Is that also why sensory experience and interaction play large roles in your work?

Yeah, that became very, let’s face it, fashionable when I was an art student… The focus on the viewer and the idea of the person experiencing a work of art being a co-producer of the work really fueled the idea of asking, “How do we create a proactive, involved, connected participant in civic society? How do we prevent people from feeling indifferent and disconnected?” You’re not consuming art – you’re producing art by experiencing it! Suddenly as a viewer you are not a passive receiver, but a proactive producer of art. I find this very interesting and it’s always been a very central force for me.

Photo by Alex de Brabant

Why?

I think the physical senses are key to feeling included and engaged. If you are emotionally aroused, you are much more likely to react than if you’re intellectually stimulated. For instance, the climate debate is incredibly academic and science-driven and very hard to understand because it’s so abstract, so how do we understand it? Is it through intellect or is it through our somatic, muscular bodies? Is it through our senses?

Theater director Robert Wilson’s work functions in a similar way. His Einstein on the Beach is five hours long and he said the intention was so that “people could get lost in the situation where they were experiencing something. To experience something is a way of thinking.”
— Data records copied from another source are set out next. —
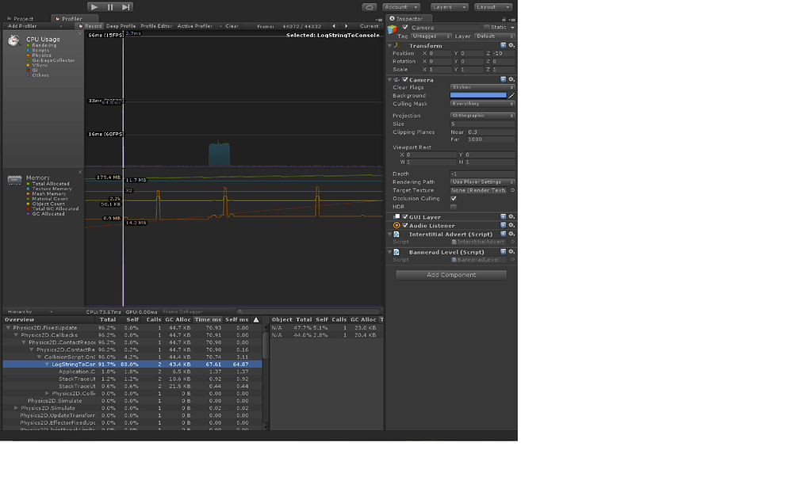The image size is (812, 477).
Task: Open the Transform component settings gear
Action: pyautogui.click(x=512, y=45)
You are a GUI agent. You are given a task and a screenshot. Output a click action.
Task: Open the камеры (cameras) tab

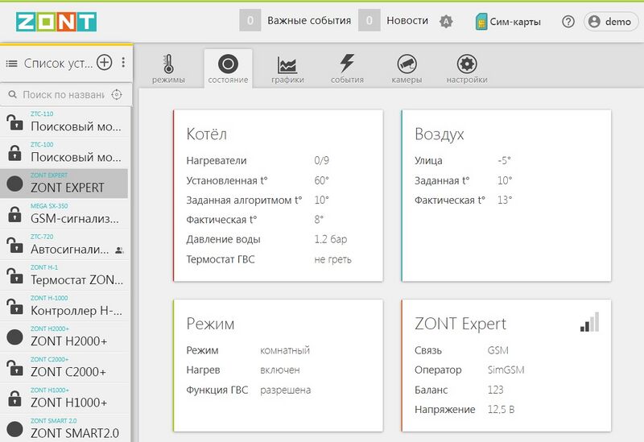[407, 69]
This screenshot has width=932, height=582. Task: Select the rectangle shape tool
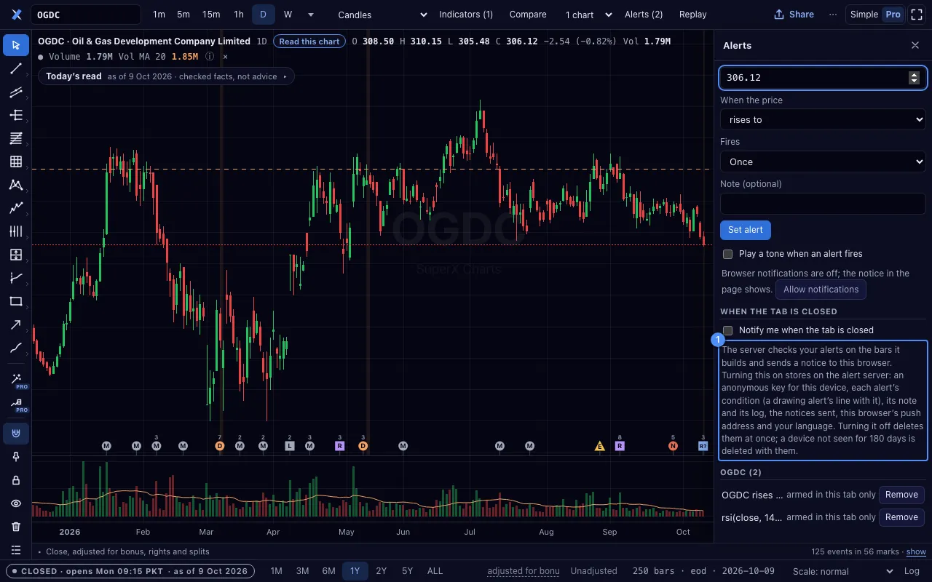(x=16, y=301)
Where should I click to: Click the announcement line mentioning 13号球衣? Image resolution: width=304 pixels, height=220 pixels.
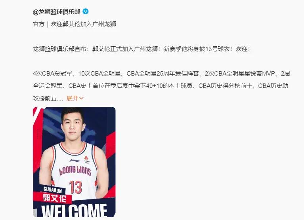(141, 49)
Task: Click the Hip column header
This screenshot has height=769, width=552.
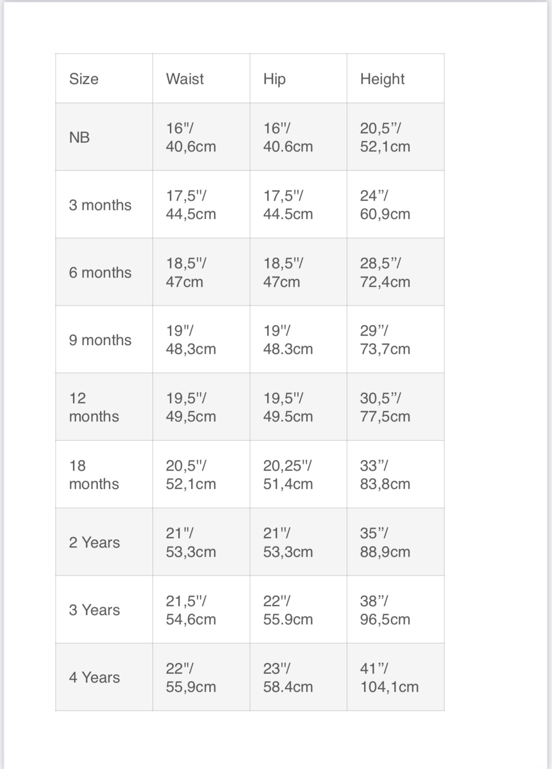Action: (274, 79)
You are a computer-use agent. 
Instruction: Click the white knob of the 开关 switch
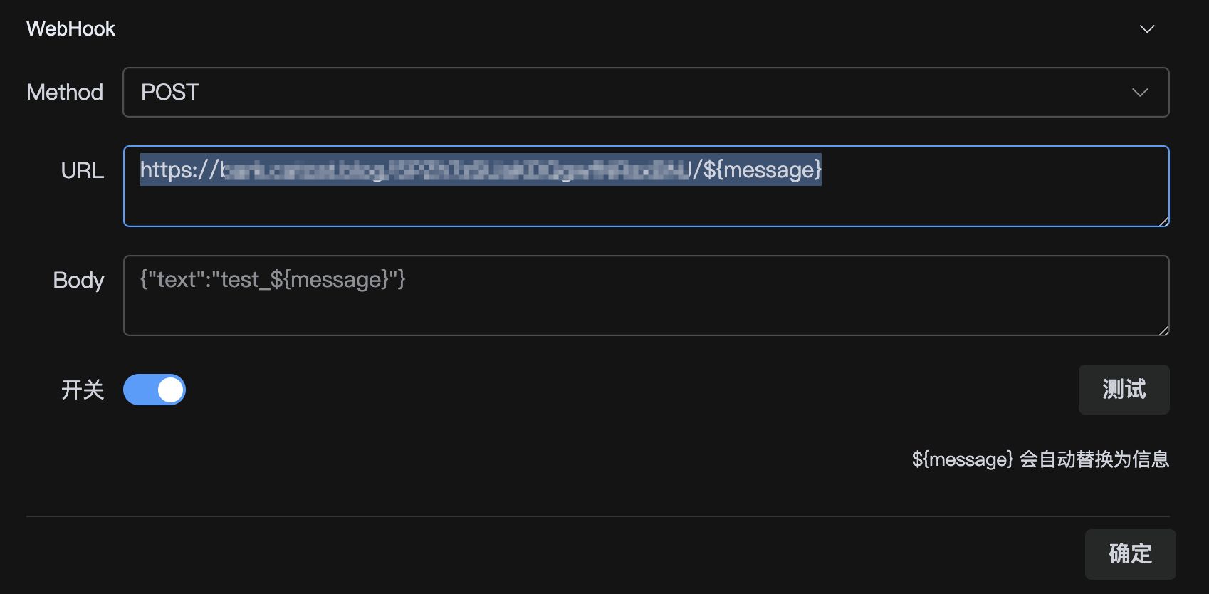[170, 390]
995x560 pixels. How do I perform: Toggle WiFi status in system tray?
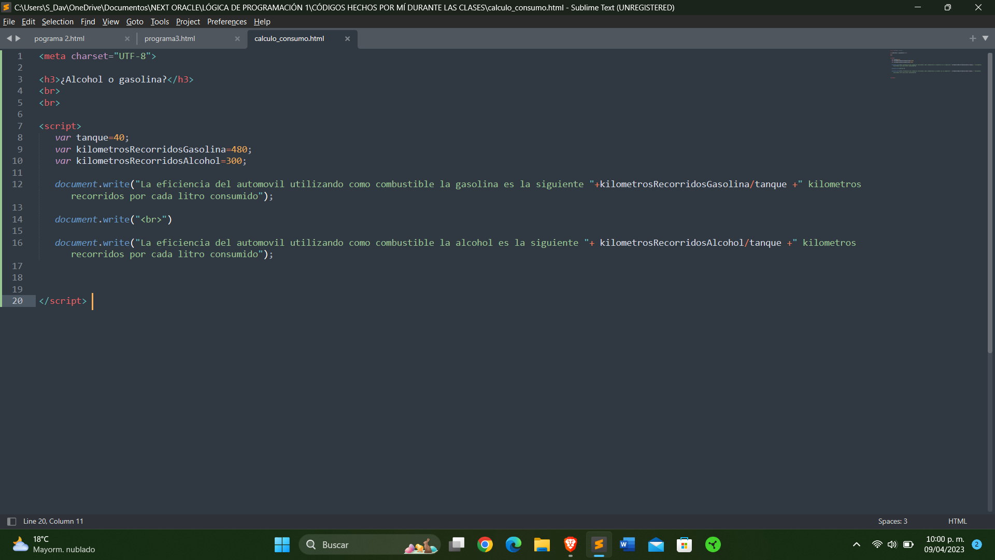[877, 544]
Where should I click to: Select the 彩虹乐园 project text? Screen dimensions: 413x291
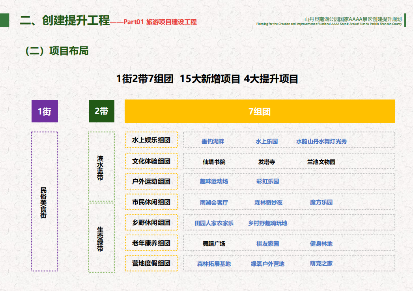point(267,182)
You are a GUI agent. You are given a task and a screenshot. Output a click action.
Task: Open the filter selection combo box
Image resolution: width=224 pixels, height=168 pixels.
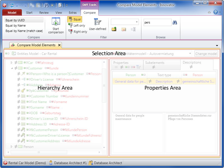[125, 22]

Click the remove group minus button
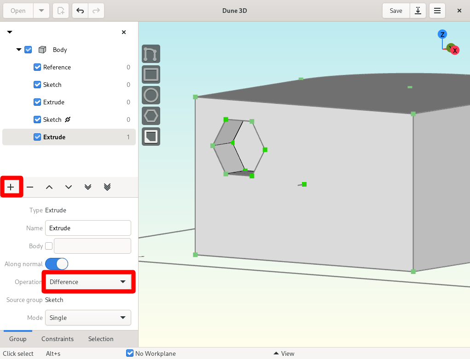click(30, 187)
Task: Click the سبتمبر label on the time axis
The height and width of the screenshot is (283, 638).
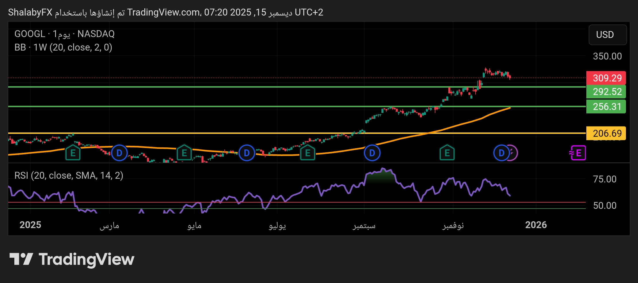Action: point(364,226)
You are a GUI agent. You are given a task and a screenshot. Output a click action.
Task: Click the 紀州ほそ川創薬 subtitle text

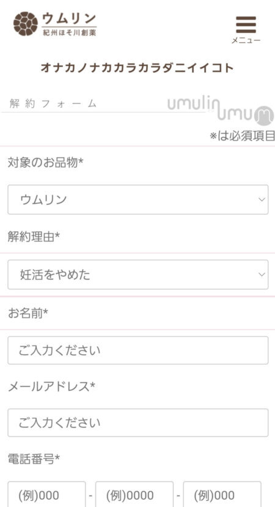70,32
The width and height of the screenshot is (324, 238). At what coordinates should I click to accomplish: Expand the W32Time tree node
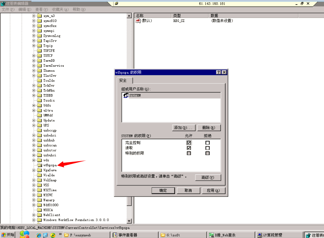pos(34,190)
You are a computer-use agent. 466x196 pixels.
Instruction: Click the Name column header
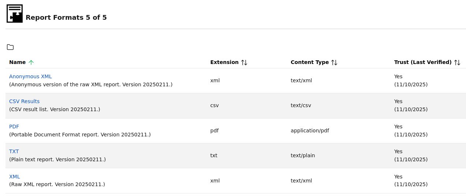(17, 62)
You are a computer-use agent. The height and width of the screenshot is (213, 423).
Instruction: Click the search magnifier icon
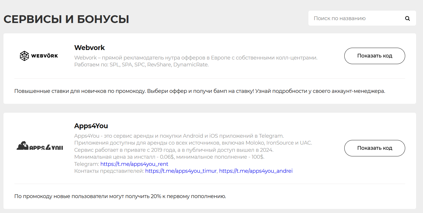(407, 18)
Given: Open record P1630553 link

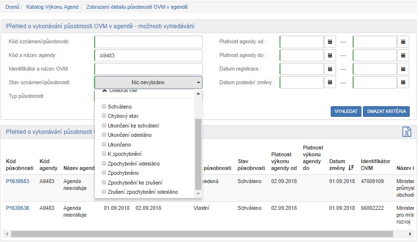Looking at the screenshot, I should (18, 181).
And art can offer things that go beyond what the private sector can handle themselves. For example, the unspoken justification for U.N. is being eradicated because the people who lived through the World War II are dying. I’m very interested in how on earth the U.N. is going to survive if people don’t have an emotional need to have it anymore. So who does the U.N. need to solve that riddle? Who trades in emotional needs? Emotional narrative? It’s the cultural segment. It’s music, it’s theater, it’s literature, it’s poetry. So this is why I’m so confident that being a culturally involved person, you are going to be involved with reality production from now on.